MEETINGS:CRISIS MEETINGS between senior officials throughout Monday, against a backdrop of plunging share prices in Irish banks, led to the late-night Government decision to provide an unprecedented State guarantee for Irish banks.
Monday morning started with news that Dutch financial giant Fortis, UK mortgage lender Bradford Bingley and German commercial property bank Hypo Real Estate had all been rescued with state bailouts.
This confirmation that the financial crisis had arrived in Europe with a bang in turn sparked the greatest fall in Irish banking stock prices in more than a quarter of a century.
The share price of Anglo Irish Bank fell by 46 per cent before the markets closed.
Throughout the day, senior officials from the Department of Finance, the Central Bank and the Irish Financial Services Regulatory Authority's office, held a succession of meetings in the department and the Central Bank and met senior figures from Irish banks.
The officials reviewed the various contingency plans that had been put in place over the past weeks and months, in light of the day's dramatic and ongoing developments.
The ability of the banks to raise the short-term funding they needed in order to continue trading was drying up.
As Minister for Finance Brian Lenihan was to later put it: "The period they could continue to trade in terms of liquidity was shortening dramatically, in all cases."
The position of Anglo Irish Bank was in particular causing concern. By the end of the afternoon the officials had, in principle, selected the contingency plan they felt should be put in place.
Rather than knocking off and going home after a hard day's work, they adjourned to the Department of the Taoiseach.

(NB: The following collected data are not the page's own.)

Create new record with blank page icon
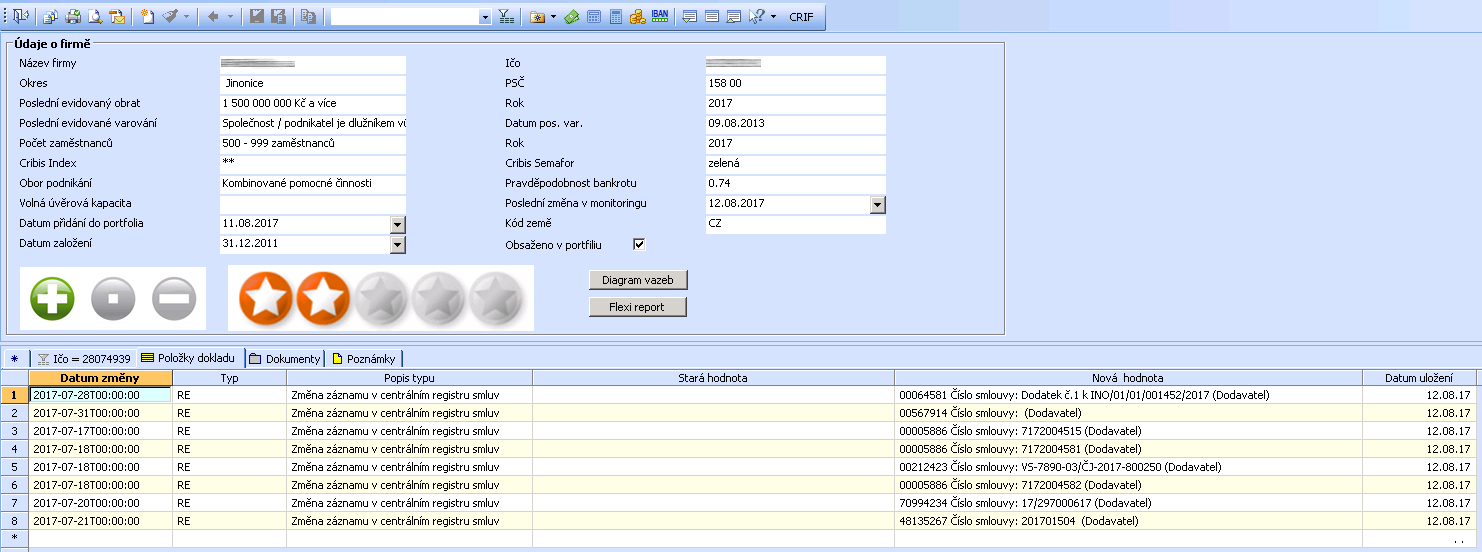(x=147, y=17)
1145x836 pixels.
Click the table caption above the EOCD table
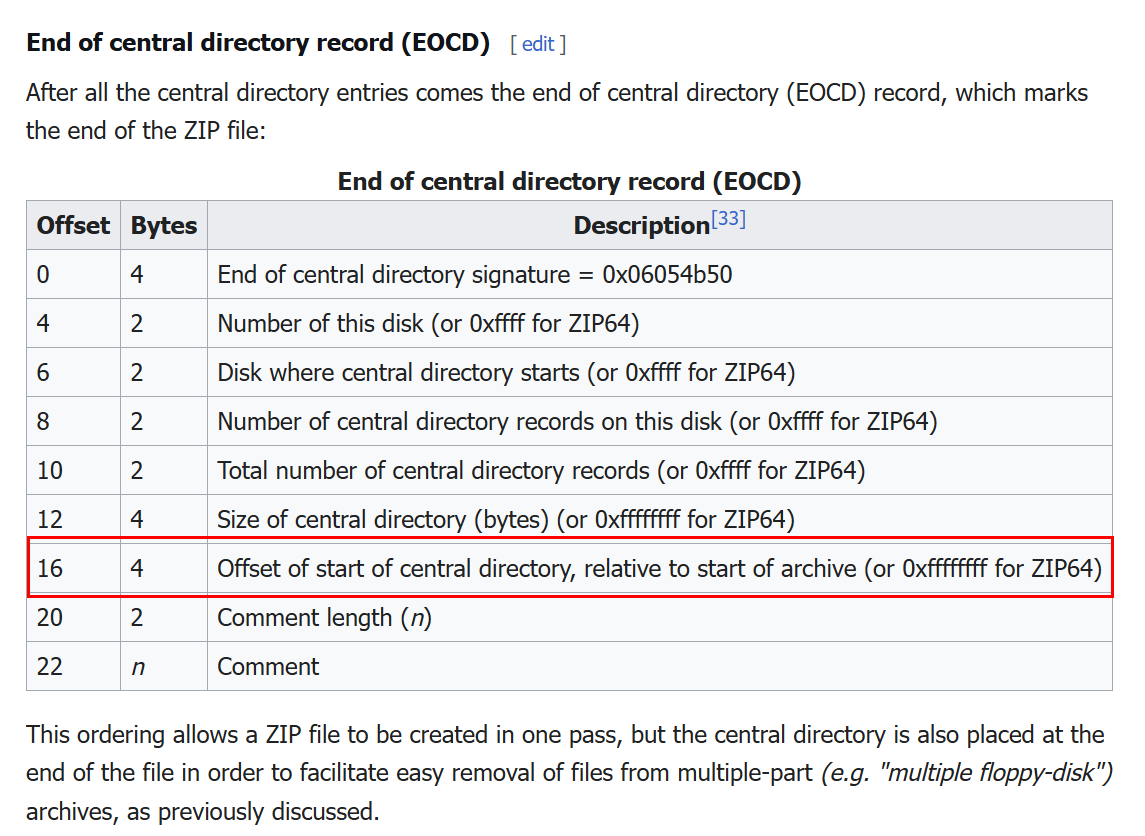click(569, 182)
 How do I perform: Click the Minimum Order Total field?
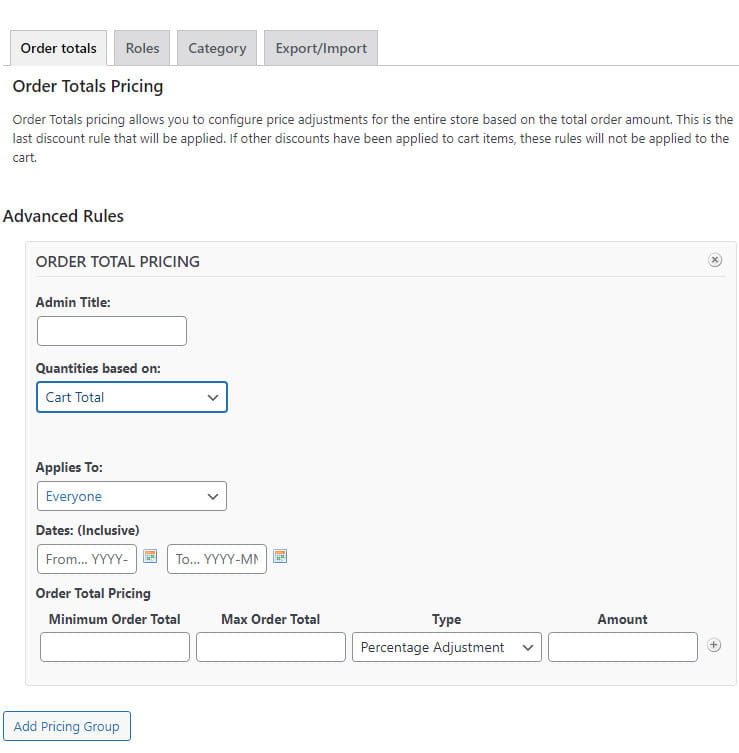[115, 647]
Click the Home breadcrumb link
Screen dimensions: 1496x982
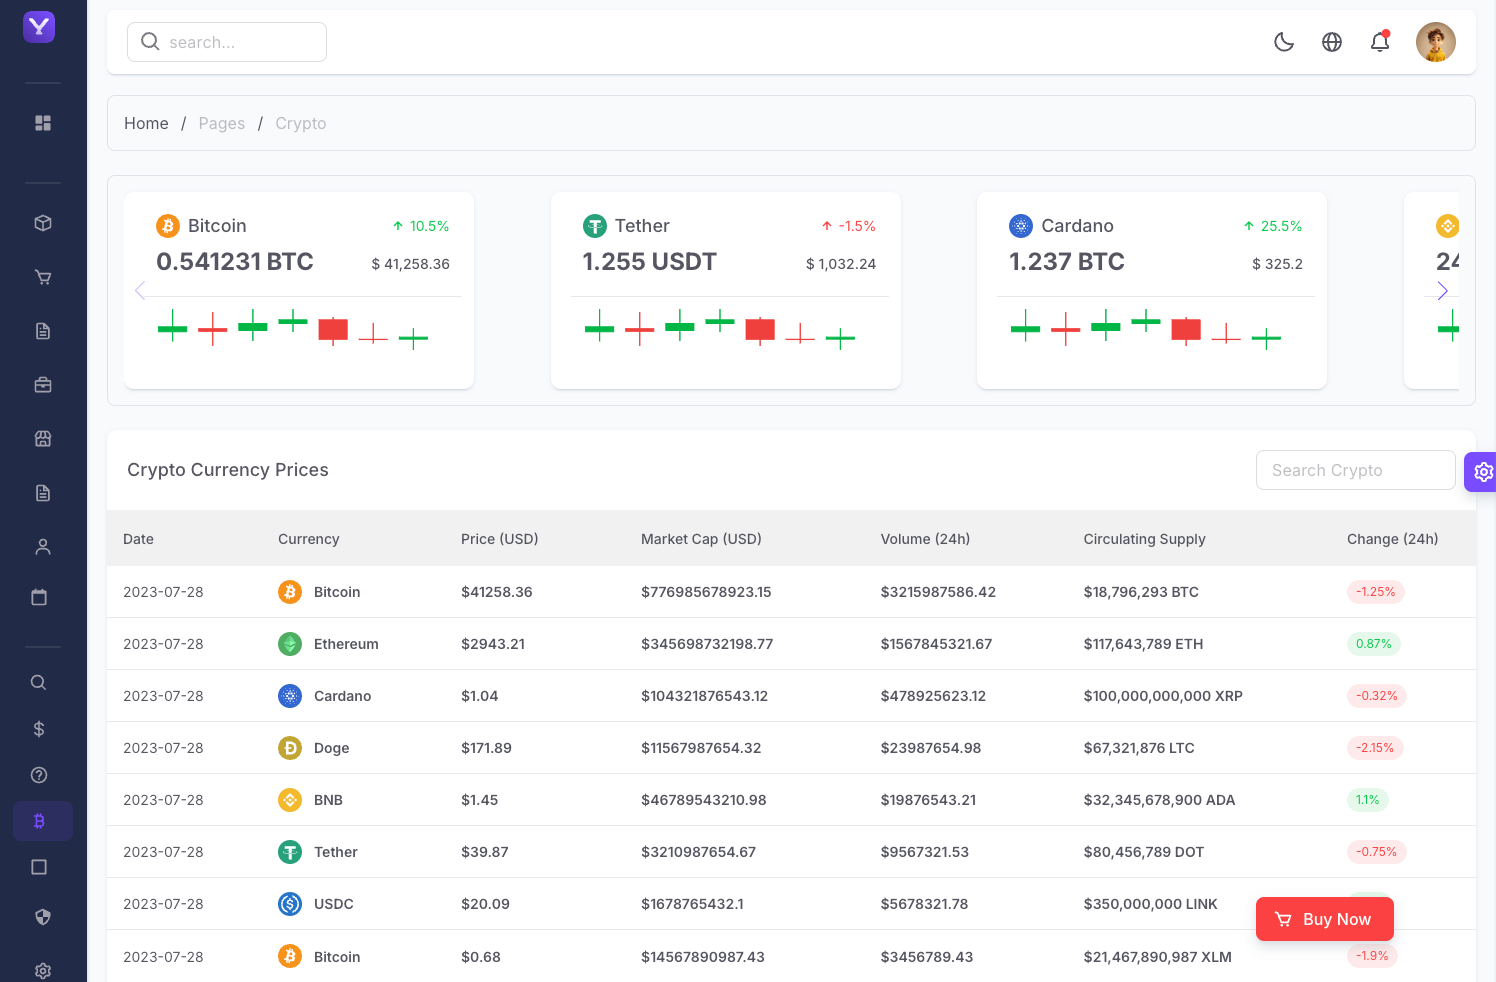(x=146, y=123)
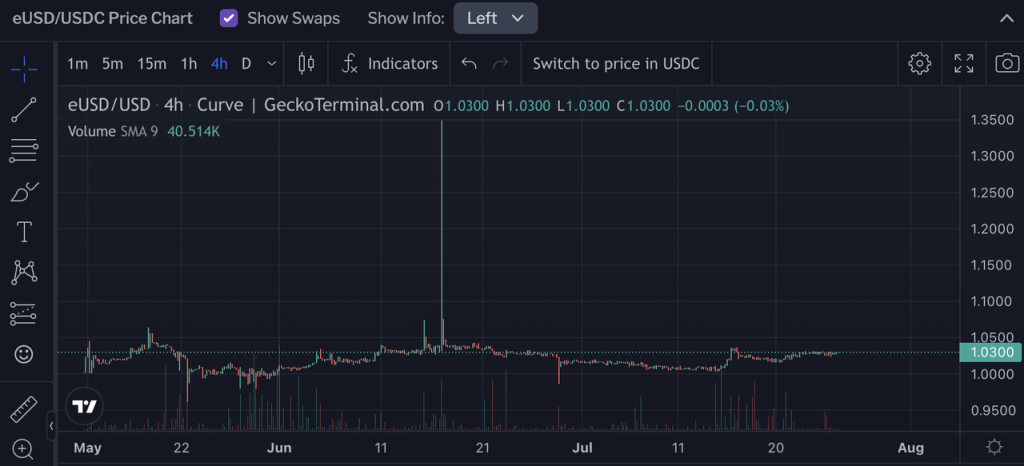Select the ruler measure tool

click(24, 409)
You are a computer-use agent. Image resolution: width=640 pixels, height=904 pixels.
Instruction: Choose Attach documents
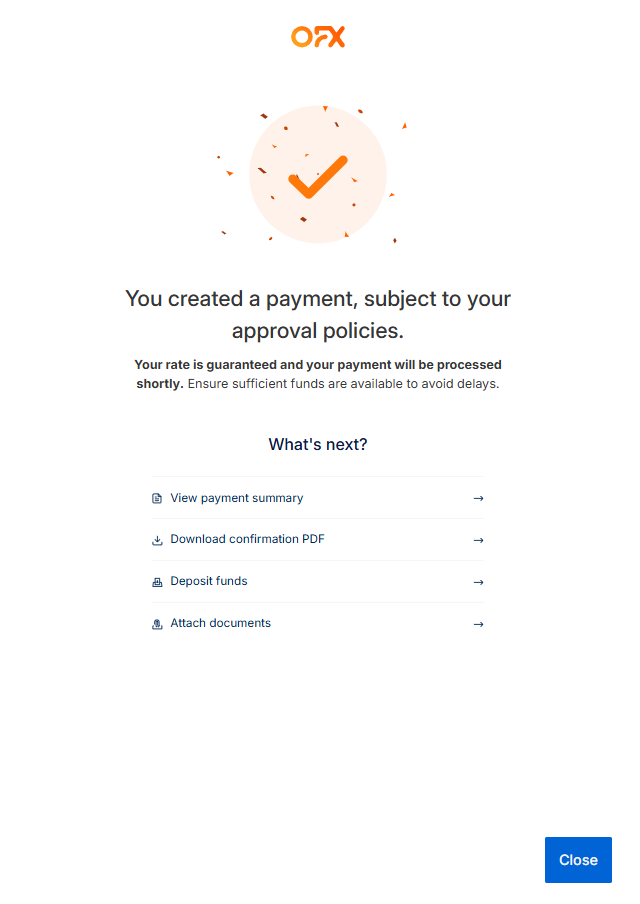click(x=220, y=623)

The heaviest hitters in Irish banking and political life now began to gather: Taoiseach Brian Cowen and Mr Lenihan discussed the plan with the governor of the Central Bank John Hurley, the chief executive of the Financial Regulator Pat Neary, Attorney General Paul Gallagher SC and senior officials.
Some time after 8pm, AIB chairman Dermot Gleeson SC and the bank's chief executive Eugene Sheehy, and their counterparts at Bank of Ireland Richard Burrows and Brian Goggin, arrived at Government Buildings to join the discussions.
The various parties involved began a series of meetings involving various mixes of the people there, and the occasional "plenary" session.
The other banks to be affected by the decision were contacted.
The measure required a Cabinet decision, so Government Ministers were telephoned and their consent to the measure was recorded. An official later referred to the decision being taken by the Cabinet "incorporeum".
By about 3.30am, the decision had been made. Mr Lenihan went home earlier than the others to catch an hour or two's sleep. Mr Cowen left later.
Mr Lenihan was back in his office well before dawn to begin the implementation of the decision.
He began to work the phones. He spoke with Jean-Claude Juncker, the prime minister and finance minister of Luxembourg, who is the current chairman of the euro zone finance ministers' group, and the French finance minister, Christine Lagarde, current president of Ecofin.
He later said that he emphasised during his contacts that there was a requirement for a "wider European approach to this, so a common standard of protection" for banks could be put in place. He also called the leaders of the main Opposition parties.
Mr Hurley was meanwhile making contact with Jean-Claude Trichet, president of the European Central Bank.
At 6.45am, before the markets opened, Mr Lenihan's press office sent out an e-mail that outlined in brief what the Government had decided.
It went to Irish and international media outlets and immediately became one of the biggest items on the wires.
A little over an hour later, journalists from a number of radio stations were turning up at the department and he was conducting interviews.
At 9.30am, Mr Lenihan held a press conference at which he said there had been a "number of triggers" for the dramatic announcement he was making.
He made it clear that he felt the US government made a bad call when it let Lehman Brothers bank collapse.
When it was put to him that the State, with a national debt of €45 billion, was in effect providing a guarantee for bank debts totalling €400 billion, he replied: "We have to have faith in ourselves as a nation and a people that we are capable of having a viable banking system."
He looked tired, but came across as bullish. When the press conference ended he had time to linger with reporters in the hallway.
An EU-wide approach would be preferable, he made clear, as there would otherwise be a "dangerous tendency" towards rival protection schemes. Economic nationalism he called it, but he felt Ireland had to act.
He had mislaid his phone and his officials were looking for it. He went off down the corridor to a Cabinet meeting due to start at 10am - a little bit late.